14 marzo 2004 - 3a Quaresima

Es 3,1-8a.13-15 / 1Cor 10,1-6.10-12 / Lc 13,1-9

 

Sono tre anni che vengo a cercare frutti...

(Lc 13,7)

 

Se Dio è tre volte santo, deve essere anche paziente, perché la pazienza è una virtù che fa parte della santità. Che Lui sia paziente, ce lo dice la parabola del Vangelo di questa domenica. Il vignaiolo prega il padrone di non fargli tagliare il fico che da tre anni non dà più frutti. “Padrone lascialo ancora quest’anno...” .

In un mondo come il nostro dove spesso, troppo spesso, il terrorismo, in modo particolare, fa notizia e produce immenso dolore, saremmo tentati di pensare che Dio si sia stancato di noi. No! Egli non si stancherà mai di noi, perché l’Amore non si stanca mai di amare. L’Amore rispetta le scelte dell’uomo anche se sono sbagliate, ne soffre e attende… Intanto accompagna coloro che, come il Papa, soffrono, pregano e si danno da fare in mille modi perché la Terra si renda capace di accogliere dall’Alto la pace e di farla crescere fino a dare i suoi frutti.
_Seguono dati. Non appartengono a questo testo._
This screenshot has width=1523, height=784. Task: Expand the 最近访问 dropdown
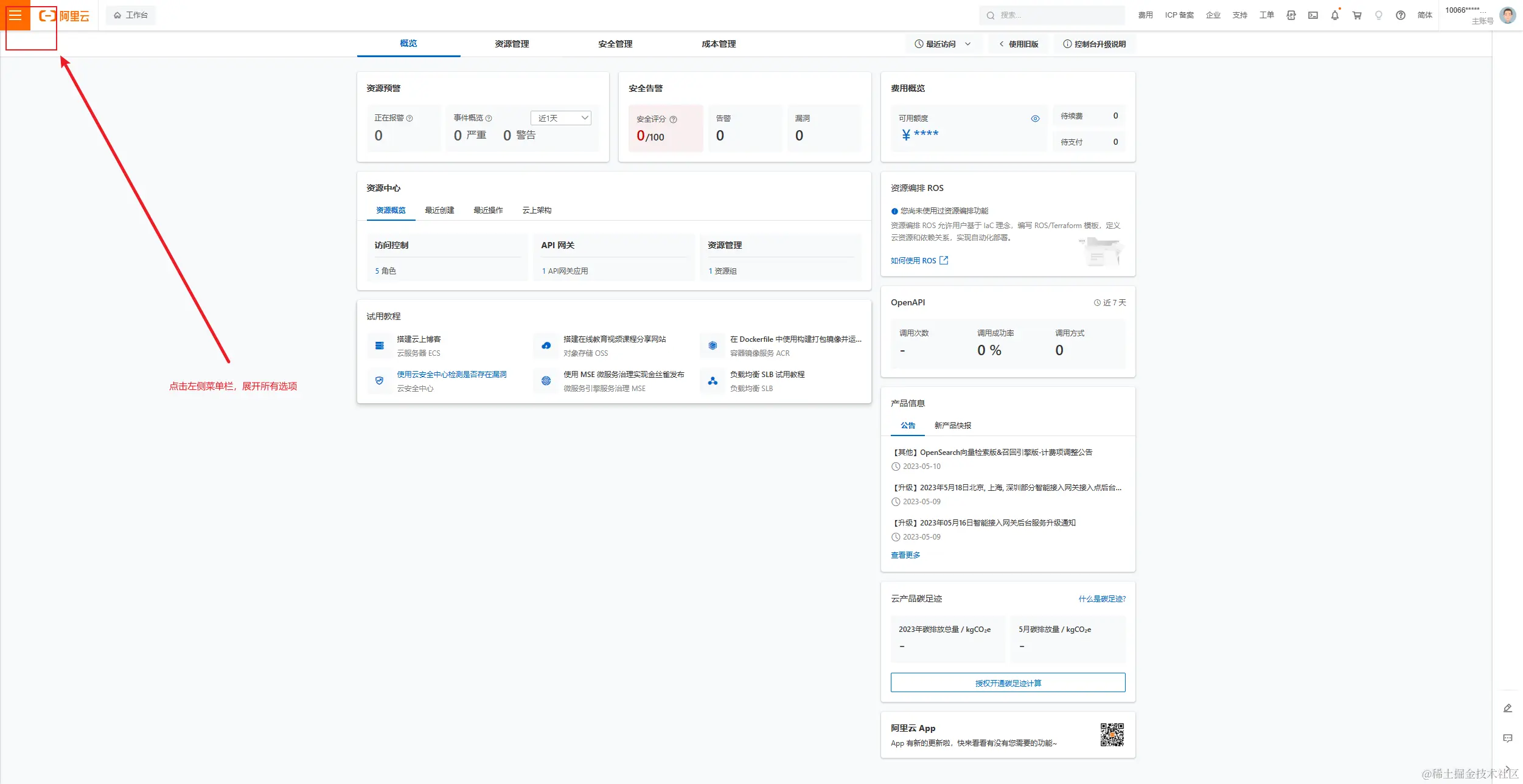pyautogui.click(x=943, y=44)
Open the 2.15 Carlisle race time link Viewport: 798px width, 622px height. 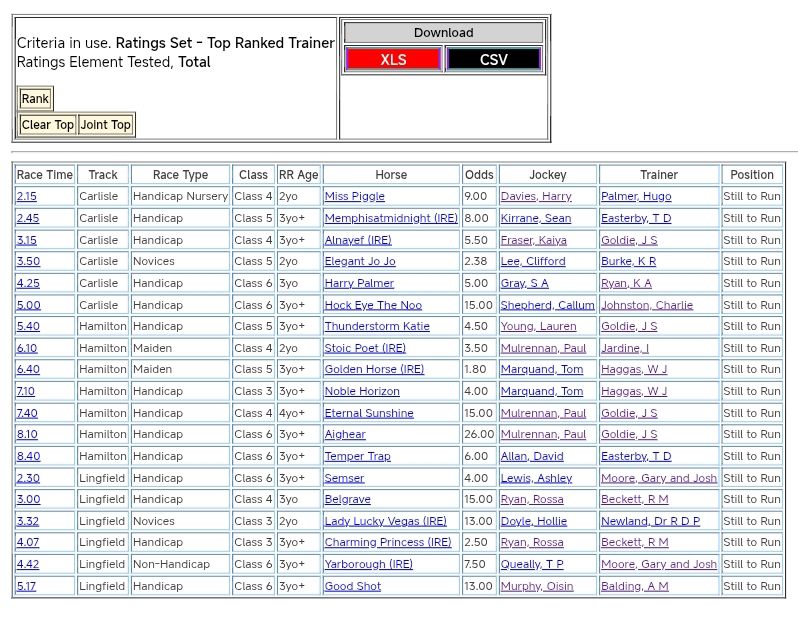[x=27, y=197]
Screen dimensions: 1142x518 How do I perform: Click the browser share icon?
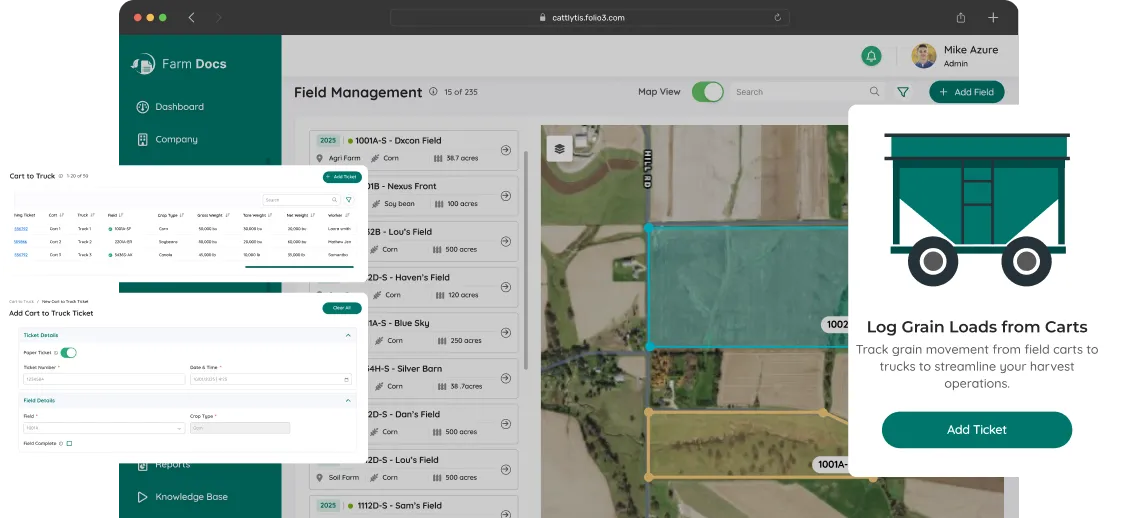coord(961,17)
La pazienza di Dio richiede la nostra pazienza, che ha la stessa radice del verbo patire. Non c’è pace senza la croce. Gesù, solo dopo la sua passione e morte, è risorto ed ha cominciato a salutare i suoi discepoli dicendo: “La pace sia con voi!” Noi, per favorirla, dobbiamo lasciarci zappare e concimare dal vignaiolo Gesù, che ci ripete: “Convertitevi!”. Ed allora convertiamoci, praticando sempre la pazienza e il perdono come Lui, il Principe della pace.

 

 

Era una mamma sempre fedele alla Messa festiva. Mi manifestava spesso tutta la sua amarezza di non vedere più i suoi tre figli, cresciuti nella fede, frequentare la chiesa. Soffriva soprattutto per il primogenito che era diventato una cellula attiva in un gruppo contrario a Dio e alla Chiesa. La invitavo ad avere pazienza, a testimoniare sempre la sua fede amandoli tutti e tre, soprattutto il primo, e a sperare fortemente che presto o tardi avrebbe raccolto i frutti del suo patire. Si ammalò gravemente, e Dio l’accolse nella sua pace.  Qualche giorno dopo la sepoltura il primogenito venne da me per dirmi: “Sono stato io a far morire mia madre!” E si mise a piangere. Ci parlammo come due fratelli. Si disimpegnò completamente dal suo gruppo e cominciò a frequentare regolarmente la chiesa.  La sua mamma in cielo raccoglieva i frutti della sua pazienza sulla terra.